Typical PPC Agency Outbound Benchmarks (Lemlist + ColdRelay)
| Metric | Benchmark | Notes |
|---|---|---|
| Inbox placement rate | 95%+ | Dedicated IPs and isolated tenants outperform shared Google/Microsoft pools |
| Reply rate, annotated-screenshot openers | 5-9% | A marked-up image of the prospect's own ad outperforms text-only audit claims |
| Landing page click-through from opens | 10-20% | Per-prospect teardown pages convert curiosity the email itself can't close |
| Outbound capacity per mailbox | 2/day | 4 sends/day total per mailbox — 2 outbound + 2 warmup |
| Time to first campaign | Same day | ~60 minutes to provision, plus image template and campaign setup in Lemlist |
What It Costs: Lemlist + ColdRelay
You pay per mailbox per month for the infrastructure, with volume tiers that drop as you scale (see the table below). DNS, dedicated IPs, and isolated Azure tenants are included.
Lemlist is billed separately on its own subscription for personalized images, landing pages, liquid variables, multichannel sequences, and campaign reports — priced per its current plans.
Infrastructure cost scales with mailbox count; Lemlist's cost scales with seats and plan tier. Evidence-led campaigns tilt the math favorably — because annotated lists are smaller and replies come at a higher rate, most agencies need fewer mailboxes per booked call than a volume play would, and can put the savings into capture-and-annotate time instead.
| Mailboxes | ColdRelay price / mailbox / month |
|---|---|
| 1–199 | $1.00 |
| 200–999 | $0.85 |
| 1,000–4,999 | $0.70 |
| 5,000+ | $0.55 |
Each mailbox sends 4 emails per day — 2 outbound to prospects + 2 warmup. ColdRelay provisions mailboxes on isolated Azure tenants with dedicated IPs; Lemlist handles the sending, sequencing, and inbox rotation on top.
Frequently Asked Questions
Does ColdRelay replace Lemlist?
No. They're complementary layers doing different jobs. Lemlist handles personalization — images, liquid variables, landing pages — plus multichannel sequencing and campaign reports. ColdRelay provides the underlying domains, mailboxes, and dedicated IPs that Lemlist sends from. You use them together: infrastructure below, personalization and sending software on top.
Should I use lemwarm if my mailboxes come from ColdRelay?
No — leave warmup to ColdRelay. Every ColdRelay mailbox runs continuous warmup as part of its send budget: 4 sends/day total, split 2 outbound + 2 warmup. Running lemwarm on top of that double-warms the mailbox and distorts its sending pattern. Point Lemlist at outbound sends only and let the infrastructure layer handle reputation.
Do personalized images hurt deliverability?
Not meaningfully when the infrastructure underneath is sound. ColdRelay mailboxes send from dedicated IPs on isolated Azure tenants with SPF, DKIM, and DMARC pre-configured, which is what placement actually rides on.

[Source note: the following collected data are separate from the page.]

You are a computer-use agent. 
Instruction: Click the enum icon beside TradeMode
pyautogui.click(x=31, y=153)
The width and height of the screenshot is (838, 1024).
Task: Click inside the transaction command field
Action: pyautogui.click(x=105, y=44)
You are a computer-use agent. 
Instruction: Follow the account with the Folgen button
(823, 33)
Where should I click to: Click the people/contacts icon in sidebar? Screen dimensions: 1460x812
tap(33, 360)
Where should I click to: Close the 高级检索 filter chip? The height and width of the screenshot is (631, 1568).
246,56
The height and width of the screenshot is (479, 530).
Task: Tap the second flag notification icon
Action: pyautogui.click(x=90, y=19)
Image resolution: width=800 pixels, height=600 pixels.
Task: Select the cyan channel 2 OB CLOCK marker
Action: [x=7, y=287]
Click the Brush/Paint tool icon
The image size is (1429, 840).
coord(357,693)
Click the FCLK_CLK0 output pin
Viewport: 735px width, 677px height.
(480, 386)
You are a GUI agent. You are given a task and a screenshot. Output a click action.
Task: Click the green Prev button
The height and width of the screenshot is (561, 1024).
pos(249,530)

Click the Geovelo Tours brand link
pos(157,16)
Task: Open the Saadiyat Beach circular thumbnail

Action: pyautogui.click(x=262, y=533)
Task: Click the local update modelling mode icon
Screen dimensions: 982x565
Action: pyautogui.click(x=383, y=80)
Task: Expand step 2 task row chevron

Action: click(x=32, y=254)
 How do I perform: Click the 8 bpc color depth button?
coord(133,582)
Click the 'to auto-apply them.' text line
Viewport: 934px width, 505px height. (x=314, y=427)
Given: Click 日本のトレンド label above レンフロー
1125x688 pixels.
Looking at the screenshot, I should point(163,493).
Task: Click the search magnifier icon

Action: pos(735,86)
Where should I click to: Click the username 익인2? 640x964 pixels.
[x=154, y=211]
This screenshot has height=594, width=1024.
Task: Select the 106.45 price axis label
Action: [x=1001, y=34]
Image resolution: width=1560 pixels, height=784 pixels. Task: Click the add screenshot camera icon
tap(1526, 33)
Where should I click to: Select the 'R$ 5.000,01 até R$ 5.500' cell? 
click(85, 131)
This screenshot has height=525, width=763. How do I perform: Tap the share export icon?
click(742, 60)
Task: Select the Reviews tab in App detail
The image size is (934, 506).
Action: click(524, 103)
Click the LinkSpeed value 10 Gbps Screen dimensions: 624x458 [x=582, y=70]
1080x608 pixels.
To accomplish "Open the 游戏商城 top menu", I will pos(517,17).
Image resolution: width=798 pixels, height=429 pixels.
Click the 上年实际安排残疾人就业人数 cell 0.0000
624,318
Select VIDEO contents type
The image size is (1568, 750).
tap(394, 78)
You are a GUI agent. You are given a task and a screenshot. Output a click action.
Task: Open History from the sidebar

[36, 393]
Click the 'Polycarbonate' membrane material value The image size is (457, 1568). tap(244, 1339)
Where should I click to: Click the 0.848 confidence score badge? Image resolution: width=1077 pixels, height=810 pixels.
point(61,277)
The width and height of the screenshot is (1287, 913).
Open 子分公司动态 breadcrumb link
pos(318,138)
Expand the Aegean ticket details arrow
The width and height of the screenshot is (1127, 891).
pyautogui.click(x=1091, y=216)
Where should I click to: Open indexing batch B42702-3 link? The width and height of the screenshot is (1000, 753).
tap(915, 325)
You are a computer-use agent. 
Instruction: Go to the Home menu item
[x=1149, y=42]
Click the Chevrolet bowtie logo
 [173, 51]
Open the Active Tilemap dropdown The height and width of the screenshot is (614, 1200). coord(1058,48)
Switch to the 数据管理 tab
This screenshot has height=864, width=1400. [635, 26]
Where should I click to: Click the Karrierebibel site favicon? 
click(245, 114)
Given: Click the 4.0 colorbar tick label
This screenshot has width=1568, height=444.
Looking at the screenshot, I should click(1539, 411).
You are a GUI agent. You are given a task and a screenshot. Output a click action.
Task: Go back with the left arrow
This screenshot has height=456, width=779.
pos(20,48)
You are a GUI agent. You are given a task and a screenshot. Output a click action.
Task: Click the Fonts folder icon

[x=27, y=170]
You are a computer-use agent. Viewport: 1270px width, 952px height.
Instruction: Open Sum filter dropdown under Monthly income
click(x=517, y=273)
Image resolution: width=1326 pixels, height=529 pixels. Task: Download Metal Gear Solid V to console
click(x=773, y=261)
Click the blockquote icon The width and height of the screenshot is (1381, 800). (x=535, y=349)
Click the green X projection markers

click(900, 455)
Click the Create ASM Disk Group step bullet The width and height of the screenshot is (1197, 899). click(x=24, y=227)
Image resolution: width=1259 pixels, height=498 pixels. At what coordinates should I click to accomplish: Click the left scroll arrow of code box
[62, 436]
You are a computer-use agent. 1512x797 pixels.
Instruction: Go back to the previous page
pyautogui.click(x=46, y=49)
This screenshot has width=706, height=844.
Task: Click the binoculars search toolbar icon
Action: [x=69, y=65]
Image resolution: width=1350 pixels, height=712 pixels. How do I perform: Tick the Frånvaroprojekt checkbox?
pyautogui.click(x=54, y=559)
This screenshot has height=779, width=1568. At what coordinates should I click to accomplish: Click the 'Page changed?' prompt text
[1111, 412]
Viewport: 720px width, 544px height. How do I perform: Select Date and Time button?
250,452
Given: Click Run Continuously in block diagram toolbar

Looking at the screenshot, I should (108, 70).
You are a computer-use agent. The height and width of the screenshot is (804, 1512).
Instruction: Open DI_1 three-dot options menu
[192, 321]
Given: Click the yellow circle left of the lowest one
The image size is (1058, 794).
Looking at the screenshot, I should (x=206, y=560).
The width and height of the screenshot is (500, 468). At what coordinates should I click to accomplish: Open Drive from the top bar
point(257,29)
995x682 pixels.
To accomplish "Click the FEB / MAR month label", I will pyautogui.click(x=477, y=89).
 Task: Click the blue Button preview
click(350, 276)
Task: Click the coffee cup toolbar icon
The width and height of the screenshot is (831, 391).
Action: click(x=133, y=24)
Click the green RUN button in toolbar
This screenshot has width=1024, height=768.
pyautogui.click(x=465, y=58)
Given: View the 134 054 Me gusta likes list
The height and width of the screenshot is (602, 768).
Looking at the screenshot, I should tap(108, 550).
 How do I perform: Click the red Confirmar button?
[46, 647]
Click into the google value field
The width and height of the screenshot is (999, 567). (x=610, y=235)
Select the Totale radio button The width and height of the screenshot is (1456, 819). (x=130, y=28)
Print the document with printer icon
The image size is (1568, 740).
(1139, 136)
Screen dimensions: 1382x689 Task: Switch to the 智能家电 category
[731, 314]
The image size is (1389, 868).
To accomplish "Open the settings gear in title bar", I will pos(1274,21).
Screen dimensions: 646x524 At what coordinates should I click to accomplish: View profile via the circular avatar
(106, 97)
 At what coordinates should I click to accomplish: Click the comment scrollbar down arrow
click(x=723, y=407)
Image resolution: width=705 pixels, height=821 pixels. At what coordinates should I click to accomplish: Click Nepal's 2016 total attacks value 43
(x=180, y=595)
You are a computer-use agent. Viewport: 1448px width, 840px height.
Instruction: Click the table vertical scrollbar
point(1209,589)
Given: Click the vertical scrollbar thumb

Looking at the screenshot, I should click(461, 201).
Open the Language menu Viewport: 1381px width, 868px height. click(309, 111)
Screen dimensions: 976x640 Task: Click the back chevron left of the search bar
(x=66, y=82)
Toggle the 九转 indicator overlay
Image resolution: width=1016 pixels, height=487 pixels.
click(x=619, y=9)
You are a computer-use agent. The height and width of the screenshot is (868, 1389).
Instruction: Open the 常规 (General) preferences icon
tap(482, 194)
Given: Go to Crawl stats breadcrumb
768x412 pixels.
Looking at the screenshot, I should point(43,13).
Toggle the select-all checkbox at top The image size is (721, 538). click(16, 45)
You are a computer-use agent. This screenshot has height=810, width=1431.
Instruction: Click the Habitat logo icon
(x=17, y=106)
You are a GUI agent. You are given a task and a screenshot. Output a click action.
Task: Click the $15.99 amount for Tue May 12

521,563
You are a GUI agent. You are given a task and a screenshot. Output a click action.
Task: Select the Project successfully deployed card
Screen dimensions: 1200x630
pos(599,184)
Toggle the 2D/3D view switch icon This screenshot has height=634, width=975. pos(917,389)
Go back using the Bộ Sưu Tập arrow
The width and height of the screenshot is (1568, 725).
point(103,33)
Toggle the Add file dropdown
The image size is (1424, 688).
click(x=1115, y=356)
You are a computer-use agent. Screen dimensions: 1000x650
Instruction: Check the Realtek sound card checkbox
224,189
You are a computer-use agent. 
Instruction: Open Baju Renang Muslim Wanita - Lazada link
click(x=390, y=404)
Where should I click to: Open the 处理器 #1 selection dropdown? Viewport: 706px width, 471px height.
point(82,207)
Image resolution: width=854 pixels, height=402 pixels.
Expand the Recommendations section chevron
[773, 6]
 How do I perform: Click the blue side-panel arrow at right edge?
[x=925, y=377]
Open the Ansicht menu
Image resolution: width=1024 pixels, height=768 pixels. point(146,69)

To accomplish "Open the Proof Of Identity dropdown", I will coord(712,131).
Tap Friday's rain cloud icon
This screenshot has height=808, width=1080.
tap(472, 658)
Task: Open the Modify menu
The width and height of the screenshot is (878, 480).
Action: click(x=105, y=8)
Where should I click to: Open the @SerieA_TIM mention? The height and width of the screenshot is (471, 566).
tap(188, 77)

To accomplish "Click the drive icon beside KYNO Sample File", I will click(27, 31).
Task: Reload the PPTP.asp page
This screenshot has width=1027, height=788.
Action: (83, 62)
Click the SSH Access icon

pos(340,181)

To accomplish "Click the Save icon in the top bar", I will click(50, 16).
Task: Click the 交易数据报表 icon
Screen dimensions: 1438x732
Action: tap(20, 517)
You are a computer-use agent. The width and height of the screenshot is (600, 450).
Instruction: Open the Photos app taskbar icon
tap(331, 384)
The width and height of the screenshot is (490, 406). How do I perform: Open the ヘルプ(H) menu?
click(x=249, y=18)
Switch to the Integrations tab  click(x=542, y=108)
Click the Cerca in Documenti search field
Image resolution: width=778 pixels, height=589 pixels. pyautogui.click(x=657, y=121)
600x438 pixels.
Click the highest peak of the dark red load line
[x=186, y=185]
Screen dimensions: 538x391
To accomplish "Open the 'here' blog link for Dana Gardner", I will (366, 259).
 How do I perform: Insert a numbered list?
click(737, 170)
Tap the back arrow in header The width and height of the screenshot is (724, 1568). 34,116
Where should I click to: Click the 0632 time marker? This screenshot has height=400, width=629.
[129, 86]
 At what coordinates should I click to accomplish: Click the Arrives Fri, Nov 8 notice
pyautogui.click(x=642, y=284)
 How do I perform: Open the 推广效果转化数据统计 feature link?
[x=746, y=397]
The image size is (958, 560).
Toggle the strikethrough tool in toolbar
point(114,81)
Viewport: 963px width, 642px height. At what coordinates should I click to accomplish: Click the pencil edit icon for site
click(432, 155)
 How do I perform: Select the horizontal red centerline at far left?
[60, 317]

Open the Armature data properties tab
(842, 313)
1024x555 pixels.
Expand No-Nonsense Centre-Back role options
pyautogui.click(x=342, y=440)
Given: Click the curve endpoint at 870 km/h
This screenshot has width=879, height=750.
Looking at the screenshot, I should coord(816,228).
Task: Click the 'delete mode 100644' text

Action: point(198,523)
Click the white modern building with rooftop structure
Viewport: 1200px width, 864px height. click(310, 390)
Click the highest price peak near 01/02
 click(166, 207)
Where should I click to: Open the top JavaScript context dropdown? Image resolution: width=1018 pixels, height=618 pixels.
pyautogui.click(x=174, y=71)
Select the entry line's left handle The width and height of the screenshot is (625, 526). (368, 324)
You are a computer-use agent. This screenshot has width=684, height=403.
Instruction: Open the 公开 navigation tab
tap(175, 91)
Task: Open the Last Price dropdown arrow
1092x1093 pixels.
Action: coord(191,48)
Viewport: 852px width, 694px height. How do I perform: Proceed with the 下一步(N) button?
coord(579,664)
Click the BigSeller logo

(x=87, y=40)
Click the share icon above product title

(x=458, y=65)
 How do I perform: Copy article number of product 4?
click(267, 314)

Keep the email to one image with real text around it — a short plain-text-style note above the screenshot — rather than a fully designed HTML blast, and the annotated-ad format lands fine at 95%+ placement.
How do we produce annotated ad screenshots at scale?
Treat it as a daily production pass, not per-email artisanship. Pull each prospect's live ads from the Google Ads Transparency Center or Meta Ad Library, apply one annotation from a short menu of waste patterns — broad-match bleed, homepage landing, stale creative — and store the image URL plus the matching observation text as custom fields on the lead. Lemlist's personalized image block and liquid variables assemble the email from those fields automatically, so a list of 40-50 annotated prospects per day is one person's morning, and at 2 outbound sends/day per mailbox a 50-mailbox pool keeps pace with exactly that throughput.